From 1cf454c276425e5856e1ac6d4287cce5ee7cd5b7 Mon Sep 17 00:00:00 2001
From: Alberto Rodriguez Peon <alberto.rodriguez.peon@cern.ch>
Date: Wed, 4 Jul 2018 16:35:00 +0200
Subject: [PATCH 7/7] Improve comment about requirement to always pull images

---
 docker.go | 8 +++++---
 1 file changed, 5 insertions(+), 3 deletions(-)

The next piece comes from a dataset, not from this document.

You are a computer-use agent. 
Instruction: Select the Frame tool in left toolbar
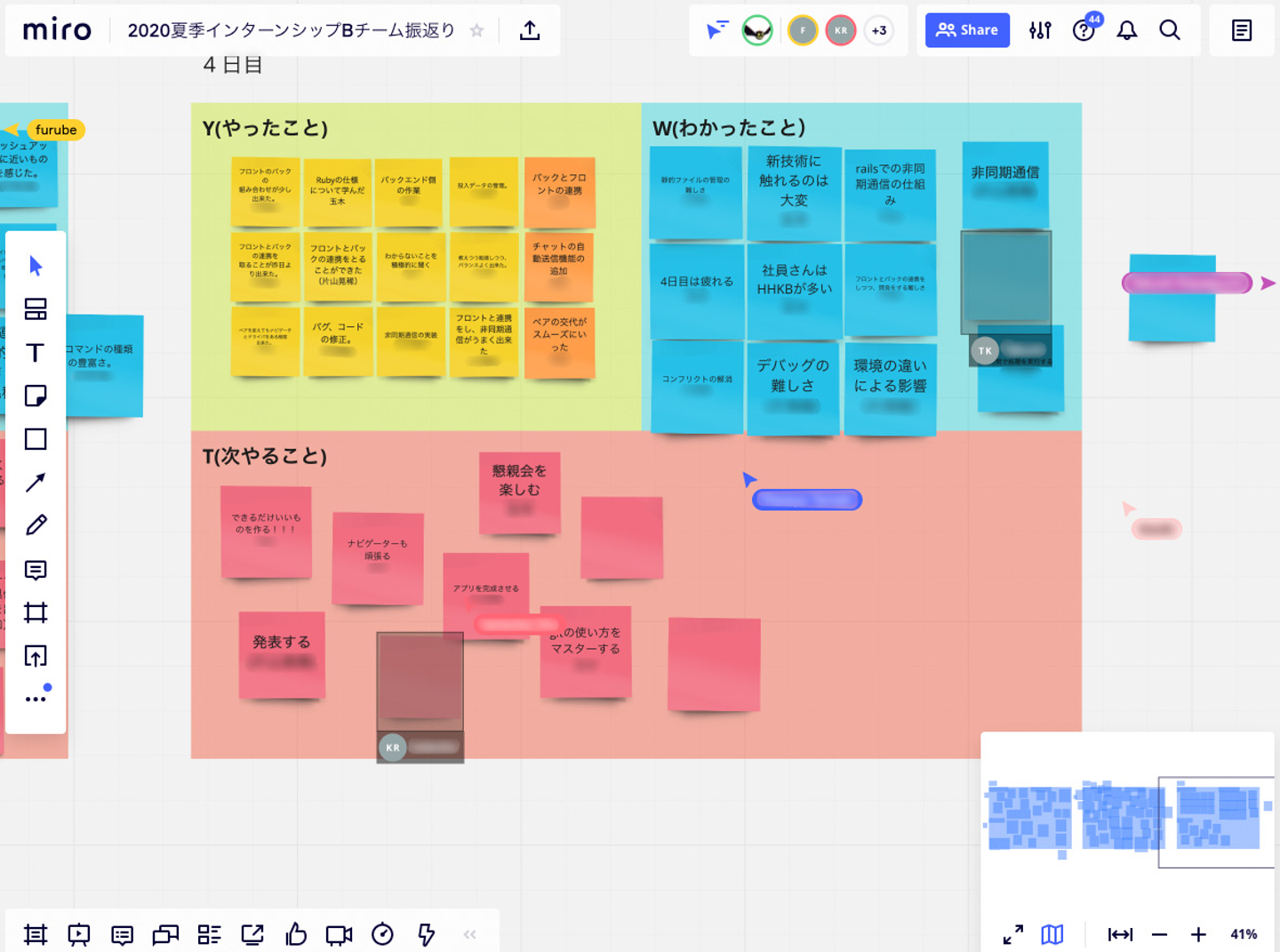point(36,612)
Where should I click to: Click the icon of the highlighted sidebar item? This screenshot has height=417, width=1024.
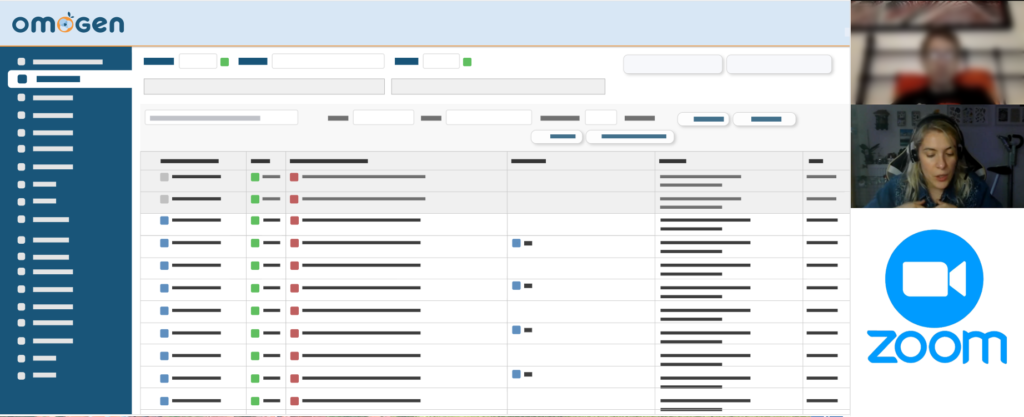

diff --git a/docker.go b/docker.go
index 463bdf4..c4ccb4c 100644
--- a/docker.go
+++ b/docker.go
@@ -22,9 +22,11 @@ func buildImage(client *docker.Client, options map[string]*string, loginInfo doc
 	noCache := options["NO_CACHE"] != nil && *options["NO_CACHE"] == ""
 
 	buildOptions := docker.BuildImageOptions{
-		Name:         *options["TO"],
-		Dockerfile:   *options["DOCKER_FILE"],
-		Pull:         true, // Always pull images
+		Name:       *options["TO"],
+		Dockerfile: *options["DOCKER_FILE"],
+		// Always pull image even if locally accessible. This is absolutely necessary to protect
+		// private source images from being reused if present already.
+		Pull:         true,
 		NoCache:      noCache,
 		BuildArgs:    buildArgs,
 		AuthConfigs:  loginInfo,
-- 
GitLab